Q: Have you done any new drills or changed up your hitting routine? 

A: Not particularly. There’s a couple things I’ll do from time to time if there’s one thing I’m working on that day. Honestly, this year it’s been about taking less swings. Our first series in Tacoma, we took BP once with the rain in five times and I hit in the cage one time. And I hit pretty well in that series (9-for-14, 1 home run, 3 doubles). The same went for that second series. I think I took BP once. For me, I think it’s more about not wearing myself out and if the swing’s feeling good, don’t overwork myself. Don’t work myself into a slump. If it’s not where I want it to be, take 20 or 30 purposeful swings to work on whatever I’m working on and the shut it down. Really, it’s been about not overworking myself. The organization has been great this year with what we need in BP or no BP that day and it’s worked really well for me. 

Q: That goes back to your maturity as a hitter. Quality over quantity — 

A: Exactly. That’s how I feel. There’s some guys who prefer to swing a lot and I definitely swung a lot in the past. When you’re going well you don’t want to do too much to work yourself into a slump and I’m sure when I get into a little funk, I’m gonna want to do a little extra. But right now, I think it’s really about game reps. … I feel confident about what I’ve done so far. I think in this game, you’re constantly tweaking things. Even the guys who have done it for 15 years. They’re fine tuning things. I feel good about where I’m at right now and hope to keep that going forward. 

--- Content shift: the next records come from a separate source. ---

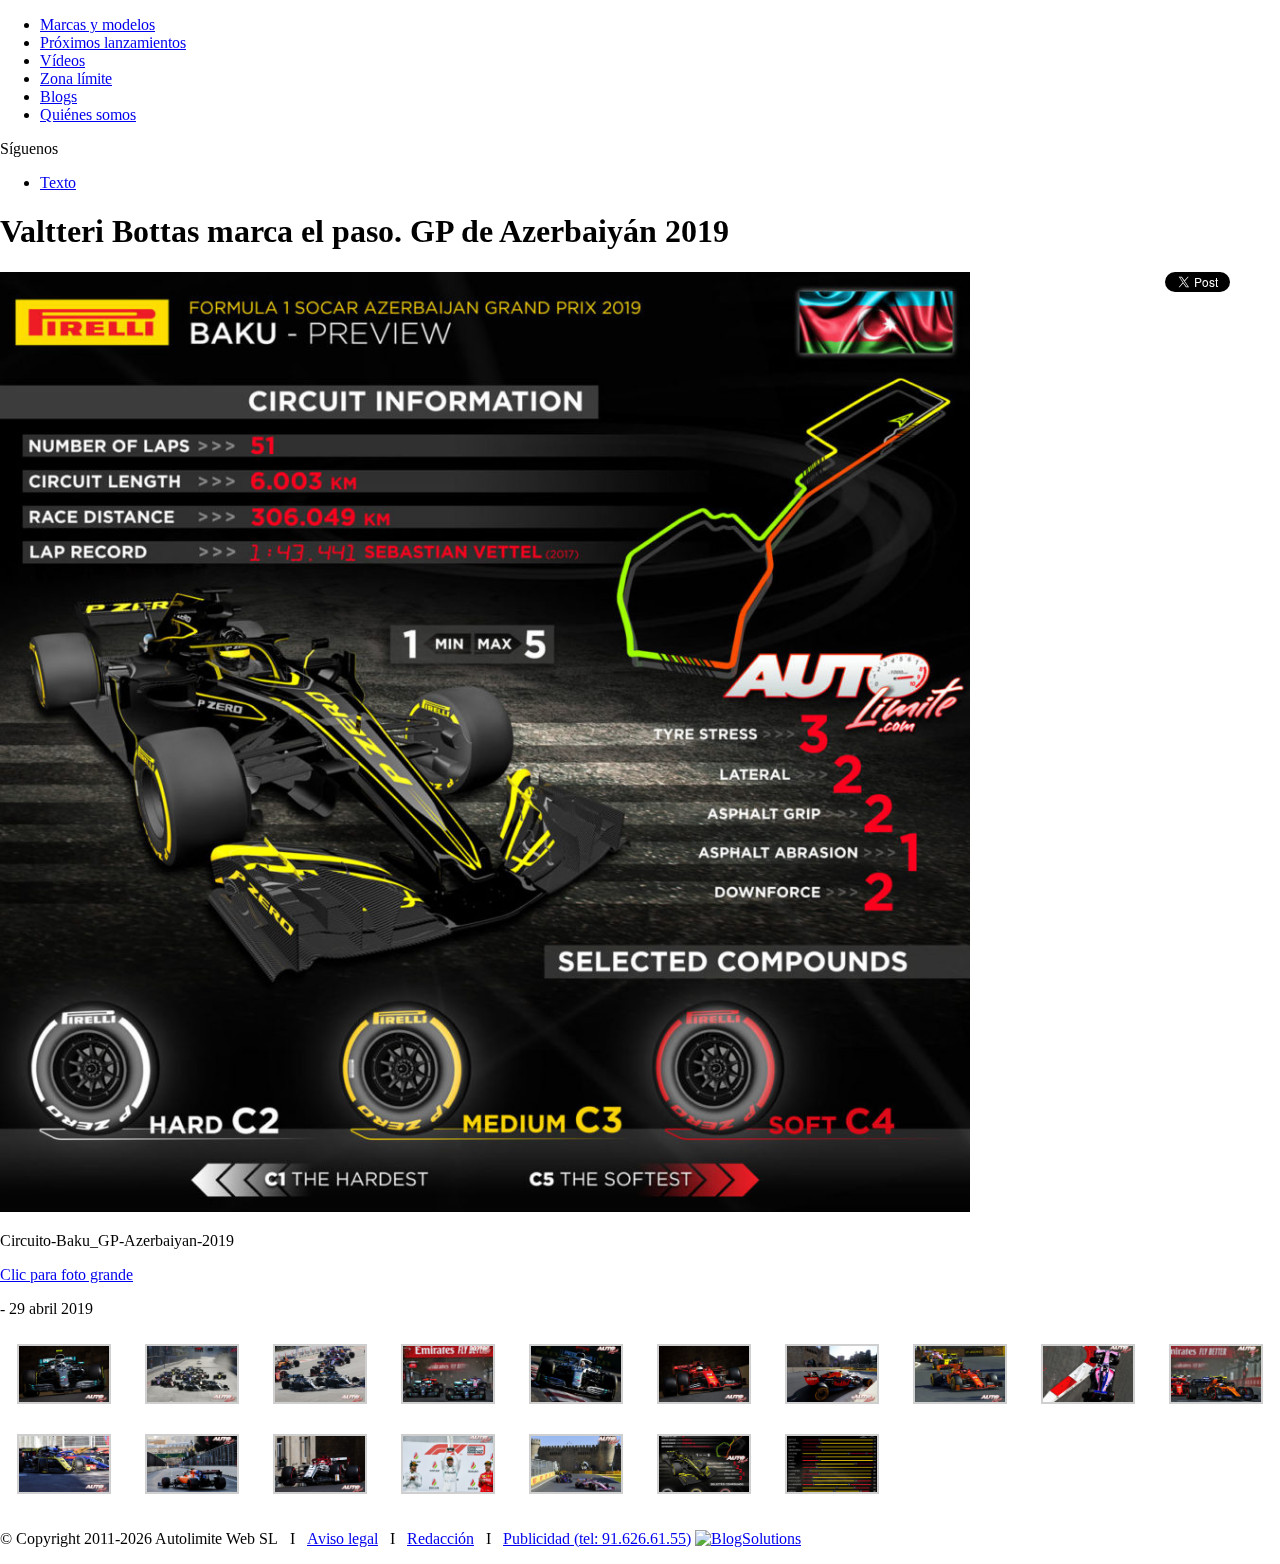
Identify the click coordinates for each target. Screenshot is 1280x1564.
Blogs (58, 96)
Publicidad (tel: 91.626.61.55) (597, 1538)
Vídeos (62, 60)
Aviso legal (342, 1538)
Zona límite (76, 78)
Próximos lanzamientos (113, 42)
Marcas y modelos (97, 24)
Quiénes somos (88, 114)
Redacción (440, 1538)
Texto (58, 182)
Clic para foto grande (66, 1274)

Q: Your swing now is that modern launch-angle swing. Are you looking at that or do you just know with the feel of your bat path?

A: I just think it’s a result thing. For me, it’s kind of like, if I hit a ball on the barrel and I hit it in the air, not straight up and not straight down, it’s gonna go out. Hitting those balls 110 miles an hour at 27 degrees will result in a home run. Of course it will. But it’s not like I’m in the box thinking, ‘Alright I need to hit this ball 27 degrees.’ If I barrel the ball hard enough and I put it in the air, it’s gonna be far enough. That’s kind of how I look at it. Everything else mechanics wise and stuff like that, you can change. In the box, you’re just trying to hit it in the air. You’re not thinking numerically what you want your launch angle to be. Sometimes you’re gonna hit the crap out of the ball with the right launch angle and the right exit velo and it’s not gonna go out. Sometimes you’re gonna get lucky and pop one up and the wind’s gonna blow it out. I think it’s more of an ego boost than anything else to have that data, but I don’t really know what that does. A lot of broadcasters, it’s all they want to talk about. It’s just hitting the ball in the air. People aren’t sitting in the box trying to hit the ball at a certain degree or angle. It’s a result to me more than a thought process.